■ Request
Echo the listing word for word, starting at the line that contains "What do you" and ending at the line that contains "center [26, 63].", both included. Omit the pictures from your answer.

■ Supplied data
::::::

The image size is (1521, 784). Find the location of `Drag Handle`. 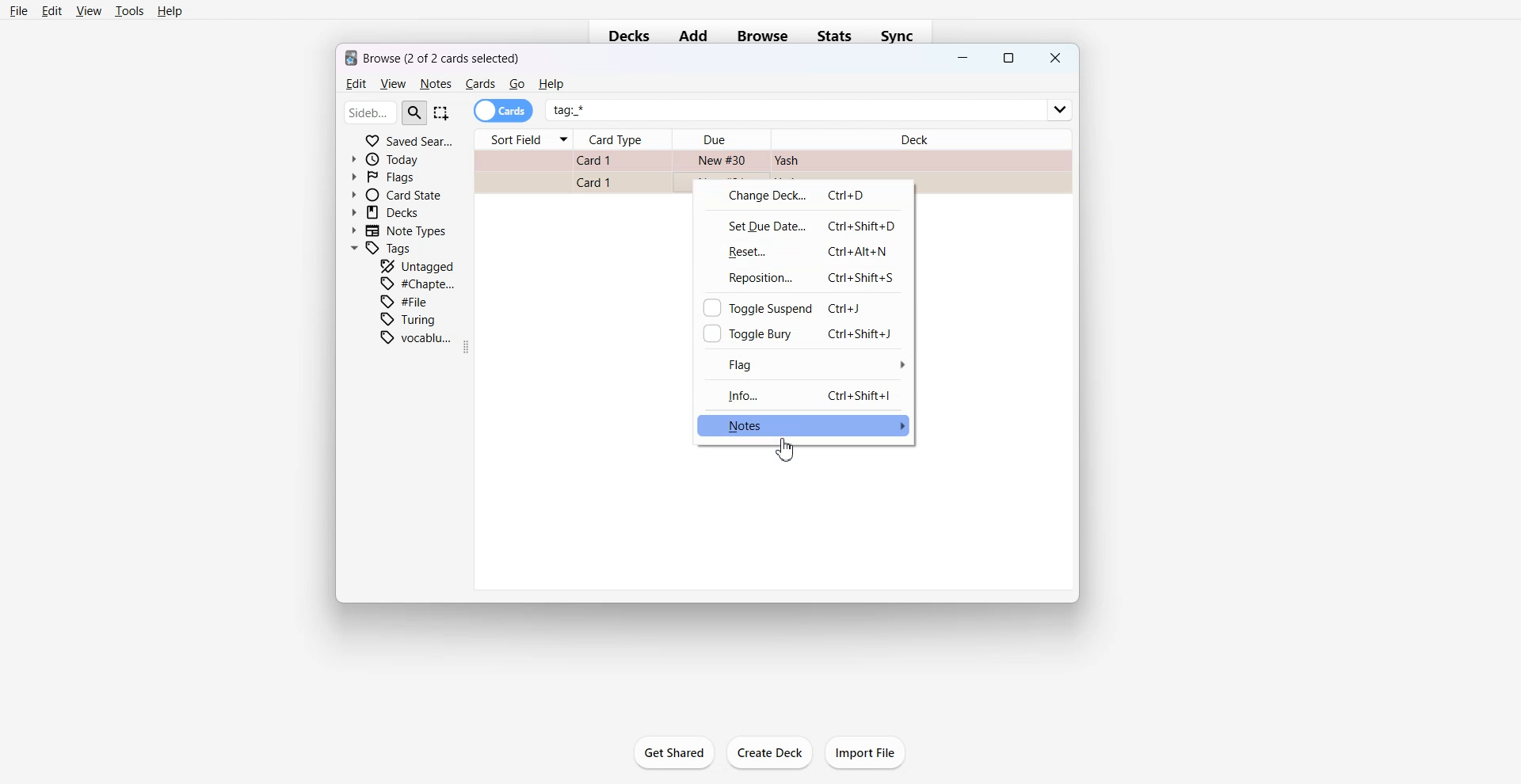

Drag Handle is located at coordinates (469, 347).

::::::

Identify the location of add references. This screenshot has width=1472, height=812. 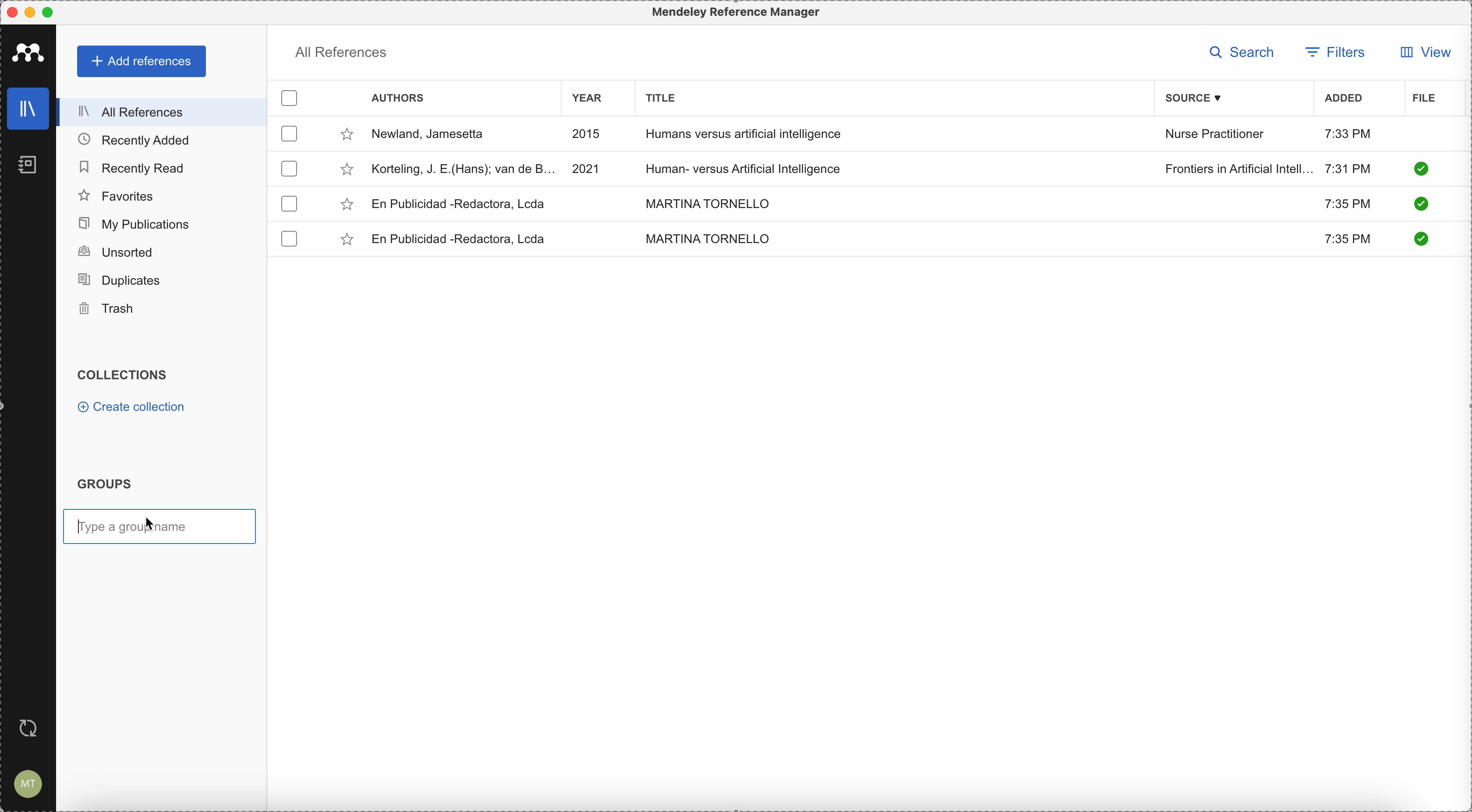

::::::

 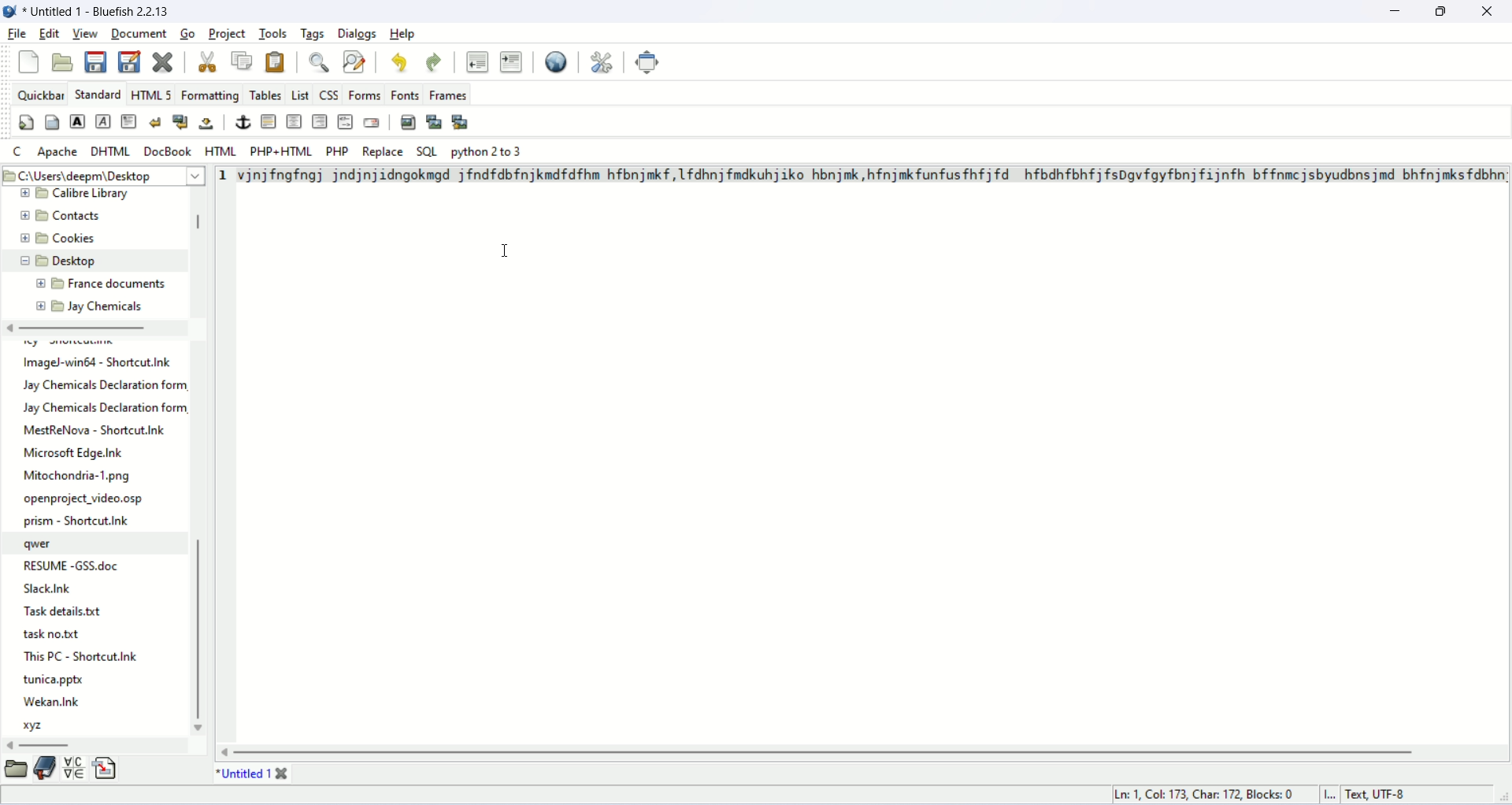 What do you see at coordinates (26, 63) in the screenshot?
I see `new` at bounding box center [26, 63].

::::::

■ Finished answer
  What do you see at coordinates (26, 63) in the screenshot?
I see `new` at bounding box center [26, 63].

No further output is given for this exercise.